Question 10
Now let us carry out the following procedure:
- Write down \(L=u-\lambda\left(p_{1}x_{1}+\ldots+p_{n}x_{n}\right)\).
(\(L\) is often called ‘the Lagrangian’ and \(\lambda\) is called ‘a
Lagrange multiplier’)
- For each \(i\in\{1,\ldots,n\}\) compute \(\frac{\partial L}{\partial x_{\text{i\ }}}=0\), i.e. \(\frac{\partial u}{\partial x_{i}}-\lambda p_{i}=0\) (These
equations are called the first order conditions for \(x_{1},\ldots x_{n}\))
- Solve the system of \(n+1\) equations \(\{\frac{\partial u}{\partial x_{1}}-\lambda p_{1}=0,\ldots,\frac{\partial u}{\partial x_{n}}-\lambda p_{n}=0,p_{1}x_{1}+\ldots+p_{n}x_{n}=y\}\) in the \(n+1\) unknowns.

Source records:
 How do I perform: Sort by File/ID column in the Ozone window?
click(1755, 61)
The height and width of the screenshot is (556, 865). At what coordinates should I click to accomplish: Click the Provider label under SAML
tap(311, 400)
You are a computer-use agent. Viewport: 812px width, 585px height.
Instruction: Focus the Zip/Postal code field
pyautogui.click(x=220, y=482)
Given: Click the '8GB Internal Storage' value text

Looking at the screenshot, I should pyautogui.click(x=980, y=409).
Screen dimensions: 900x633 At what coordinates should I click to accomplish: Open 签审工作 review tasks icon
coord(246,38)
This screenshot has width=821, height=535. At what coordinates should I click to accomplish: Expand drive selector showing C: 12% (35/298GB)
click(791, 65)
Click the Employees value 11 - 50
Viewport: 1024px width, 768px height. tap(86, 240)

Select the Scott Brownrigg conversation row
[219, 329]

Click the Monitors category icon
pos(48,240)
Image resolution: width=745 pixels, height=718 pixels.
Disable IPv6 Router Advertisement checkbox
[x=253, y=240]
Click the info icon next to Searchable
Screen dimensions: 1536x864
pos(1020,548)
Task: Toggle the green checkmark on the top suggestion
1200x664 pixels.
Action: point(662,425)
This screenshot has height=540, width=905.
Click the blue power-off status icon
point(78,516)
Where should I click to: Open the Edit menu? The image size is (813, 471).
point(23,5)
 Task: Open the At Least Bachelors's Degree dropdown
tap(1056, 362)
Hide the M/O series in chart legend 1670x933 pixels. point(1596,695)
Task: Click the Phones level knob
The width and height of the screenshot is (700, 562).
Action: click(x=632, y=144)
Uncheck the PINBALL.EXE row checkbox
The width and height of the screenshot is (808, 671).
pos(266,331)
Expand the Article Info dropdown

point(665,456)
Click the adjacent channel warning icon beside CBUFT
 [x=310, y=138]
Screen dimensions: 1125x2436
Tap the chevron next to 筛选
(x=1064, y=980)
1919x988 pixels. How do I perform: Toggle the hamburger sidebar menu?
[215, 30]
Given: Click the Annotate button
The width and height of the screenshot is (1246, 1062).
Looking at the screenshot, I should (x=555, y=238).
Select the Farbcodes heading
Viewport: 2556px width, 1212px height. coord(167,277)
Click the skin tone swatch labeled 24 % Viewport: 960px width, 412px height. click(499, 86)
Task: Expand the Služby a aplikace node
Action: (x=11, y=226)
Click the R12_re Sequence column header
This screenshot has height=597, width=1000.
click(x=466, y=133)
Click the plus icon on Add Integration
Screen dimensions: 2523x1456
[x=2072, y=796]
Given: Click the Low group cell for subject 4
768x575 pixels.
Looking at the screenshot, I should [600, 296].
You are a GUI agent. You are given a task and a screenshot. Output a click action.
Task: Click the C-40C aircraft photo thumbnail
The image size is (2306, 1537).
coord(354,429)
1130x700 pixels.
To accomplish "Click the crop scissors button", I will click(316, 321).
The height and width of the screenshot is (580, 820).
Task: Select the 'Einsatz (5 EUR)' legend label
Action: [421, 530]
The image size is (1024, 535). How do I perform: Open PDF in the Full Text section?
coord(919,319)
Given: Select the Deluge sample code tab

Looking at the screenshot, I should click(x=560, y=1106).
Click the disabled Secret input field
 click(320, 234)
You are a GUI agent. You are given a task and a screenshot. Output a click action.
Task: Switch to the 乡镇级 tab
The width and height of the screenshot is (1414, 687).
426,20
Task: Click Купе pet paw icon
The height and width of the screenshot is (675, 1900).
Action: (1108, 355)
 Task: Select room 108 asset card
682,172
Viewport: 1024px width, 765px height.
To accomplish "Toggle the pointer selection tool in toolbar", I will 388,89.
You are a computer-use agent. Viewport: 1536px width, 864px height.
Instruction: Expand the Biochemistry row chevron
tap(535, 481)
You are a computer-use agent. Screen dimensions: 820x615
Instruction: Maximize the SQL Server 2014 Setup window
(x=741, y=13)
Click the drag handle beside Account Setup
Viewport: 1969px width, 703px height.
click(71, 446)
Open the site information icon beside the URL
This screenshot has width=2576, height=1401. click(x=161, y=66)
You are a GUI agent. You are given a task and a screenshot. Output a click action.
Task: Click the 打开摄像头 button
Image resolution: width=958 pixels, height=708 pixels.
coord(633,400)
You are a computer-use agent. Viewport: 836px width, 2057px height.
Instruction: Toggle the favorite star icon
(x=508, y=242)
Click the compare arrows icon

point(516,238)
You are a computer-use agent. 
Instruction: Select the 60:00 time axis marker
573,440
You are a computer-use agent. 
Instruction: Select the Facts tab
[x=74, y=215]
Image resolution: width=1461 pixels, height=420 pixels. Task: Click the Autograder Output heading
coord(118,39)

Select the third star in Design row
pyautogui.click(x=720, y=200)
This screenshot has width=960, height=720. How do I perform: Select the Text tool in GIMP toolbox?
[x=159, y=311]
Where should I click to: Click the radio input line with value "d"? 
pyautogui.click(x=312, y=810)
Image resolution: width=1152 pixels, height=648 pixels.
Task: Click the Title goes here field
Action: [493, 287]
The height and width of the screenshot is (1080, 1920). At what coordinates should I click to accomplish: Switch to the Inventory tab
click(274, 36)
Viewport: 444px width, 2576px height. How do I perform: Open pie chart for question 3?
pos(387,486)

EXERCISE TASKS:
A) Output the part of the Lagrangian procedure starting with "(\(L\) is often" and going on through "the \(n+1\) unknowns.", copied word for word.
B) For each statement, answer yes or no according to the Lagrangian procedure, and quote the words from it that decide the answer. (i) L is often called the Lagrangian. (ii) The equations found for each i are called the second order conditions.
C) Using the Lagrangian procedure, explain why the system in the last step has n+1 equations.
You won't need the records for any of this.

THE SOLUTIONS:
A)
(\(L\) is often called ‘the Lagrangian’ and \(\lambda\) is called ‘a
Lagrange multiplier’)
- For each \(i\in\{1,\ldots,n\}\) compute \(\frac{\partial L}{\partial x_{\text{i\ }}}=0\), i.e. \(\frac{\partial u}{\partial x_{i}}-\lambda p_{i}=0\) (These
equations are called the first order conditions for \(x_{1},\ldots x_{n}\))
- Solve the system of \(n+1\) equations \(\{\frac{\partial u}{\partial x_{1}}-\lambda p_{1}=0,\ldots,\frac{\partial u}{\partial x_{n}}-\lambda p_{n}=0,p_{1}x_{1}+\ldots+p_{n}x_{n}=y\}\) in the \(n+1\) unknowns.

B)
(i) Yes: "is often called ‘the Lagrangian’"
(ii) No: "equations are called the first order conditions"

C) The system is made up of the first order conditions, one for each i from 1 to n, which gives n equations. The budget equation p1x1+…+pnxn=y is added to them, so there are n+1 equations, one for each of the n+1 unknowns.